While I was scanning issues of the old Water Life magazine for articles on herpetology for my other blog, I came across an article from April 1957 that drew my attention. It was on the successful breeding of the Discus fish by Roy and Gwen Skipper and contained a description of the fry feeding on the side of the body of the adults.

A slide of a discus (Symphysodon) appeared in many of the lectures that I gave on lactation. It was there to remind the audience that while the possession of mammary glands is the defining characteristic of mammals, other vertebrates also feed their offspring from a secretion of one or both parents. The other classic example is the crop ‘milk’ of pigeons. It was known that lactation in mammals and the production of pigeon crop milk are induced by the hormone prolactin. Therefore, there was a frisson of excitement in the mid-1960s when it was discovered that prolactin also induced the formation of mucus on which the young discus fish feed.

It is very difficult to determine who first saw young discus fish feeding off their parents and who first recorded the phenomenon. There are two reasons for this. Firstly, These fish were highly sought after by amateur aquarists and therefore expensive. Both amateur and professional aquarists were trying to breed them in captivity, the latter to cash in on the high prices. Some professional and some amateur aquarists did not reveal the methods they used, the former for commercial reasons and the latter for the admiration of their wet-fingered trade secrets by fellow amateurs, an inability or unwillingness to write of their findings or simply for admiring their own handiwork in complete privacy. Secondly, the efforts to breed discus were going on all over the world in the countries into which adults had been imported. Language barriers and the local circulation of magazines and club newsletters meant that aquarists in the USA might be completely unaware of progress in Germany, for example. Just to add a further complication, the Second World War and its aftermath prevented free communication and, unlike in the scientific world where abstracting journals helped bring published knowledge from all parts of the world, there was no such gathering of information from aquarium magazines and societies.
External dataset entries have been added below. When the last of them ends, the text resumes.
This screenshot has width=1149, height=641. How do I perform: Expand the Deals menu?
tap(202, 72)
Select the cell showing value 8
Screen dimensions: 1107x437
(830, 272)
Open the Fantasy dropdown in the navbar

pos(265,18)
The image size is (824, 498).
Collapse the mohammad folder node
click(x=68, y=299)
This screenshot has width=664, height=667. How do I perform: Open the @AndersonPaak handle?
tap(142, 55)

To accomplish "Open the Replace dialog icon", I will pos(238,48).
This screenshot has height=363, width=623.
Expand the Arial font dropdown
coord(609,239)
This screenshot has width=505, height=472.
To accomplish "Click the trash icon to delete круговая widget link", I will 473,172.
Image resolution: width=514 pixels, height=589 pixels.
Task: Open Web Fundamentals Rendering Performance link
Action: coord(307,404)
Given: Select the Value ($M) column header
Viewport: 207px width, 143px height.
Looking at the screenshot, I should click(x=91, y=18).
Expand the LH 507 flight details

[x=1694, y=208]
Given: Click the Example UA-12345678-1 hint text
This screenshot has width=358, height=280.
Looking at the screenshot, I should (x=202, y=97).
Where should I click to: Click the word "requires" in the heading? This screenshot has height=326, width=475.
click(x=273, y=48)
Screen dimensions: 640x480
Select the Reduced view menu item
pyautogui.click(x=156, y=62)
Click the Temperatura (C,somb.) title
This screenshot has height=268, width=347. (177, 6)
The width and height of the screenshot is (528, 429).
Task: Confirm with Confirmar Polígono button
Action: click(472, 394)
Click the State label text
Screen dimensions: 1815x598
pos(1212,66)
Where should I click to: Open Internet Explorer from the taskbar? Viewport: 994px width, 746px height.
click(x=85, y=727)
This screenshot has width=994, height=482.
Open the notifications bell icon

It is not then surprising that efforts to describe the history of discus fish breeding have led to acrimonious online discussions, such as the one shown here, about who did what, when and in which country. Only now, as such exchanges occur between countries do letters, memories of old conversations and obscure publications, emerge. To cut a long story short, it would seem that the Germans, as so often with the keeping and breeding of wild animals in captivity, got there first in describing how young feed from the the parents, in the form of a Hermann Härtel from Dresden in 1936. (According to an article in Water Life published in 1955, the first live discus fish were imported to Hamburg in 1923.) A correspondent to the forum referred to above, provided a translation of what Härtel had written (although the source of the publication is not given): “…now it became clear to me that the larvae are dependent on the parents completely. It is probable that the adults secret[e] food from the skin sucked by the young.”


Water Life in its final issue
congratulated Gene Wolfsheimer
on his marriage and printed a
photograph

But none of this was known when aquarists in the USA and UK were attempting to breed these fish, then known by the common name of Pompadours, as imports from South America began after the Second World War. What caught my eye in the Water Life article was the first description I had seen of the discovery of  how these fish feed their young in Britain and of how some scientific muscle had been pulled in to help describe what was going on. But earlier in 1957, Water Life had published an article by Gene Wolfsheimer of California under the title, Pompadour Fish Spawning—the American Way. In 1956 he had obtained eight tank-bred young discus. Note ‘tank-bred’ because these fish were being raised in small numbers by aquarists who were trying to find an acceptable food for the fry from hatching. Eggs were separated from the parents and rearing on all sorts of potential food items was attempted. Most aquarists failed to rear the young but a few succeeded. Wolfsheimer raised the fish to adulthood and they bred. He wrote:

     Three days after hatching, the little fry began to drop from their final pre-swimming site and in a matter of minutes they started swimming. Immediately they seemed able to discern the huge forms of their ever-watchful parents and swam up to one or the other to cling to their sides. Feeding from the sides of the parents also began at this time and was carried through until the young fish were placed by themselves in another aquarium.
     Much has now been written about this wonderful natural phenomenon of the fry obtaining their first food from the bodies of the parents that little more need be added. It has been noted by myself and two other local fishkeepers who have also spawned Pompadours (only one was successful in raising a few young). Mr Richard Haas, President of the Los Angeles Aquarium Society, and Mr Charles Wall, of Whittier, California, that prior to and during the spawning and caring for the young fish, the parents seem to manufacture a heavier amount of body slime than normal. At times, when carefully studied, they seem to be covered, almost frostlike in appearance, with an over-abundance of this secretion. We can only theorize that during the excitement and activity of the spawning, certain estrogen hormones are made active and induced to over-produce excessive body slime, providing ample nourishment for the fry.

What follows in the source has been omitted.